Monday, July 9, 2007

Jornalismo literário - A tradição prolongada

Otaviano Neto

"Ela chegou. Ela acabou de chegar."

Assim fui recebido, às 5h45min, na casa de dona Lindaura, organizadora do evento que marca o dia 2 de fevereiro em Arembepe, distrito de Camaçari, localizado no Litoral Norte da Bahia, há 21 km de Salvador. Uma casa pequena, coberta de azulejos amarelos, cuja proteção é dada por um simples e frágil portão de zinco.

Nessa hora, pelo menos umas 200 pessoas dançavam e cantavam ao som de uma banda de sopro, saudando a homenageada. A sala onde se encontrava a imagem da Rainha do Mar estava completamente tomada de presentes e oferendas. O círculo foi formado para observar a tão esperada manifestação que autoriza o início do cortejo.

O perfume da alfazema exalava em frente a residência 56 da Praça das Amendoeiras. Os sons do fogos animavam os devotos, cortando o amanhecer tranquilo da antiga vila de pescadores, avisando que a procissão logo sairá.

Às 6h15min um formigueiro de gente estava formado na pequena praça. Dona Lindaura, auxiliada pelos sobrinhos, leva a imagem de Yemanjá para fora, onde todos os participantes podem tocar, fazer pedidos, agradecer e comemorar com a festejada.

E lá vai a procissão. Com gente de todas as cores, de variadas funções, profissões e etnias. Todas as idades estavam representadas nesse evento que mobiliza todos os terreiros, todos os pescadores e grande parte da comunidade nativa de Arembepe.

Dona Lindaura - uma senhora super-agradável, de baixa estatura, de pele bronzeada e enrrugada, mas que não comprova a idade já faturada com muito orgulho e disposição - fica a vontade no meio do festejo que corta a praça em direção a praia dos pescadores, onde as embarcações e seus mestres aguardam para irem ao alto mar fazer a entrega dos presentes.

Ela está feliz. Mostra uma feição tranquila, de quem se esforçou uma vida para preservar uma tradição, e agora vê seu sucesso descrito na quantidade de pessoas que a acompanham a cantar, a chorar, com a emoção demostrada nas formas mais diversas.

- E aí Dona Lindaura, tá do jeito que a Senhora queria?

- Ah, meu filho... - um abraço apertado aquebranta ainda mais o coração quente-frio de um protestante (no caso, eu) perdido em meio a tanta fé e poder, - ... muito obrigado pela sua atenção. Tá tudo muito bonito! Mas eu acho que vai faltar fogos!

- Deixe comigo que vou providenciar tudo!

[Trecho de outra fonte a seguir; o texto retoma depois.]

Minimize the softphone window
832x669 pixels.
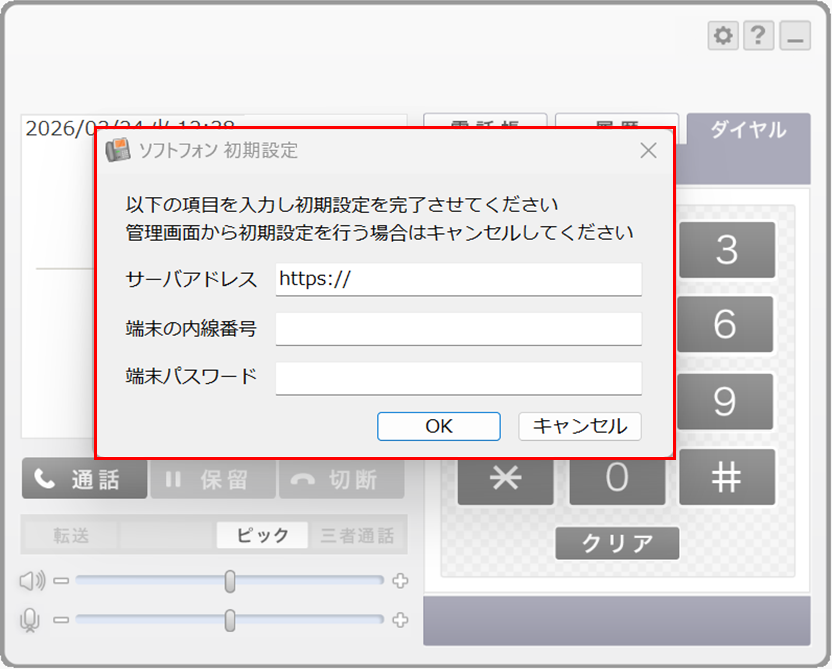[x=795, y=36]
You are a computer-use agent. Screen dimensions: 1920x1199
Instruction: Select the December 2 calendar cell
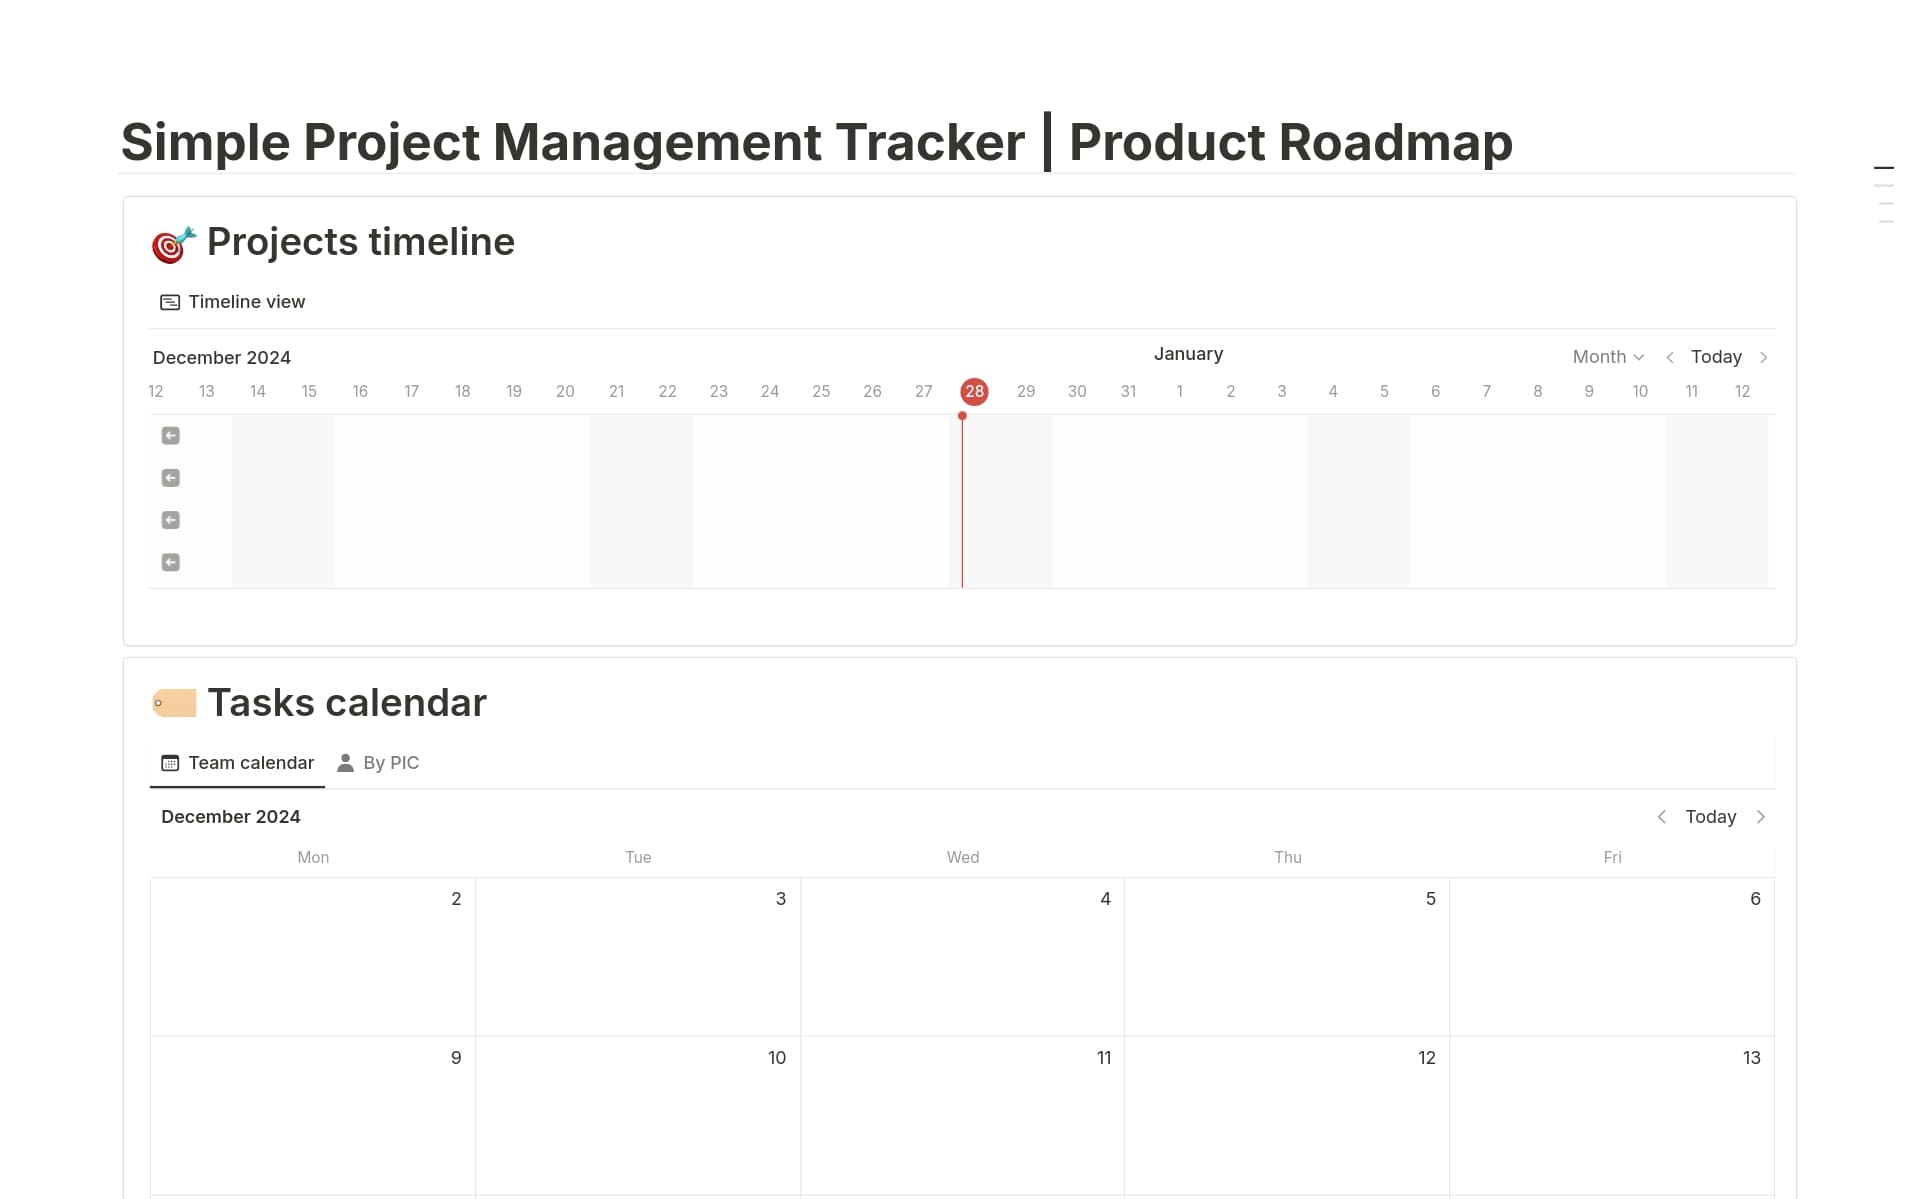(313, 955)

AJAYÔ!!

Como de costume, parece que a pessoa que cuida dos fogos não se preocupou em guardar uma quantidade para os momentos finais.

E finalmente a praia é tomada pela magia! Os pescadores arrumam os balaios ornamentados em suas embarcações, já tomadas pelas baianas, todas negras, e as embarcações, por sua vez, tomam o mar. A banda continua a conduzir o ritmo das emoções alheias, com cânticos de exaltação e gratidão. A frustração toma os rostos daqueles que não acharam espaço para ir em mar aberto. Os meninos trepam nos barcos e são alertados pelos mestres da falta de respeito que cometem. Ninguém que vai para o alto mar pode banhar-se.

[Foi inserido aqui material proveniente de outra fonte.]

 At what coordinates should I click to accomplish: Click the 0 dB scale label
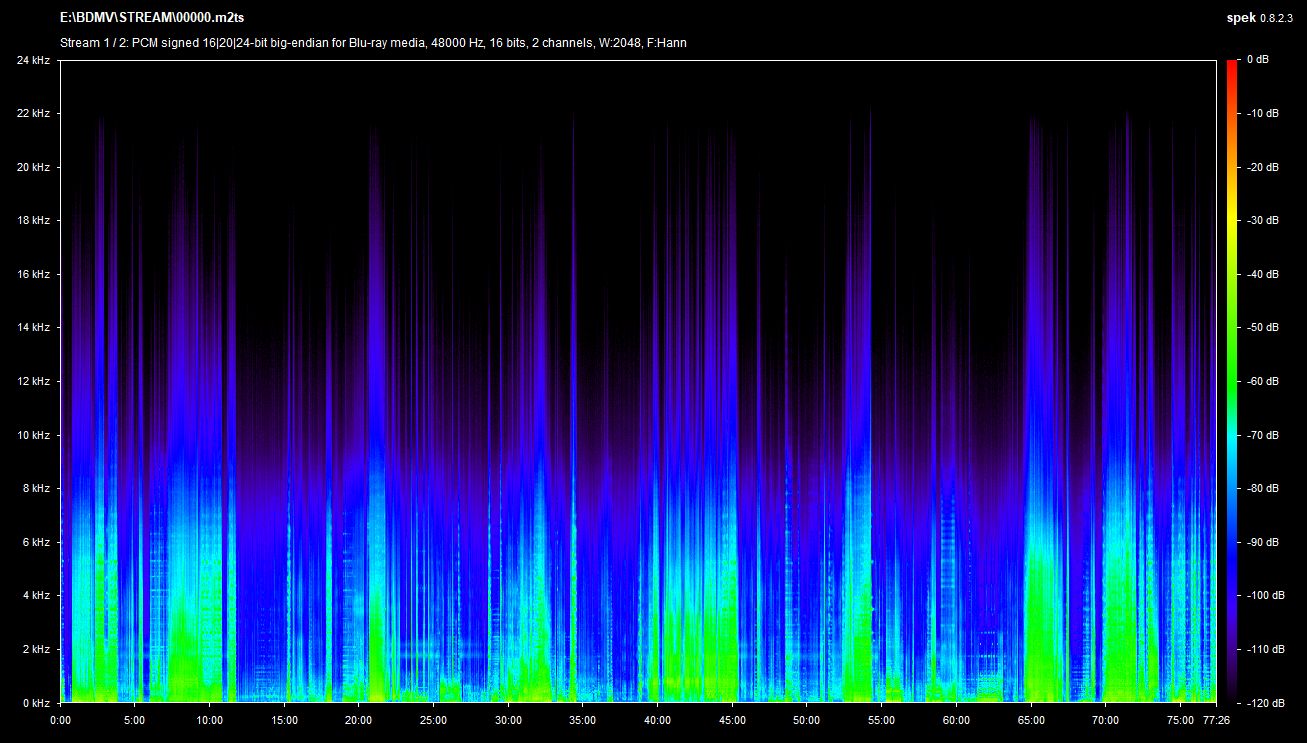pos(1257,60)
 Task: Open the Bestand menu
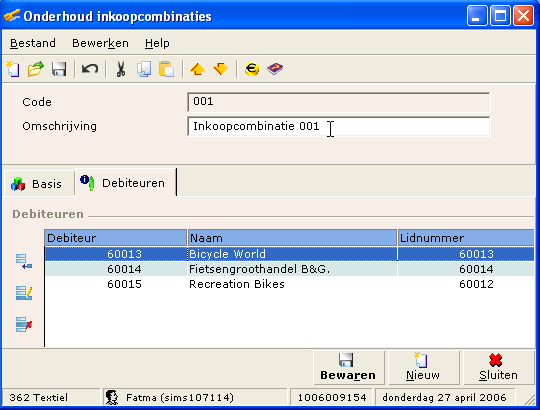pos(33,43)
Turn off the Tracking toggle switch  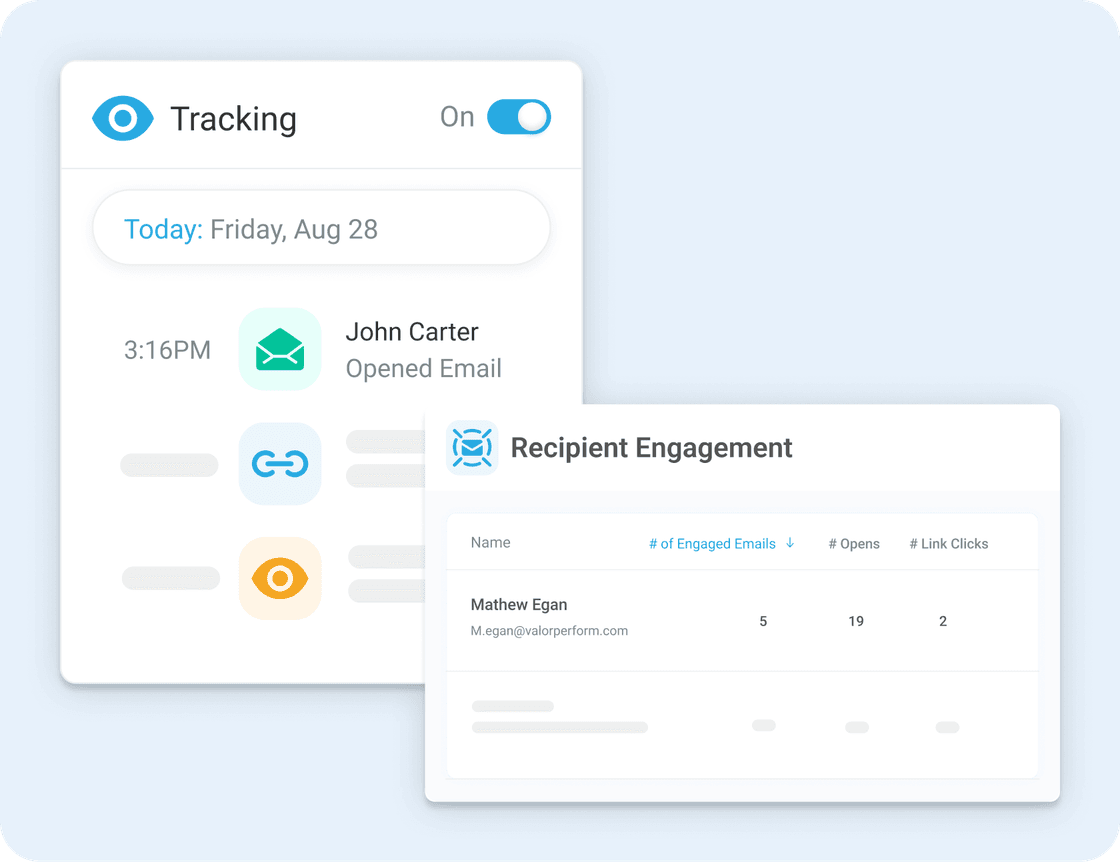[519, 117]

Após 20 minutos mar adentro, os presentes são colocados, não jogados. As embarcações organizadamente enfileireiradas, navegam agora em círculos, como se estivessem protegendo os presentes, que estão ao centro. Até que eles são recebidos pela Grande Dama do Mar e todos os manifestantes podem retornar com suas promessas cumpridas ou com seus pedidos renovados.

Cerveja, feijoada e moqueca farão parte da comemoração na casa de dona Lindaura.

1 comment:

Leandro Colling said...

Bom texto, pode ter mais riqueza de detalhes nas descrições, para que o leitor vá mais rapidamente ao local.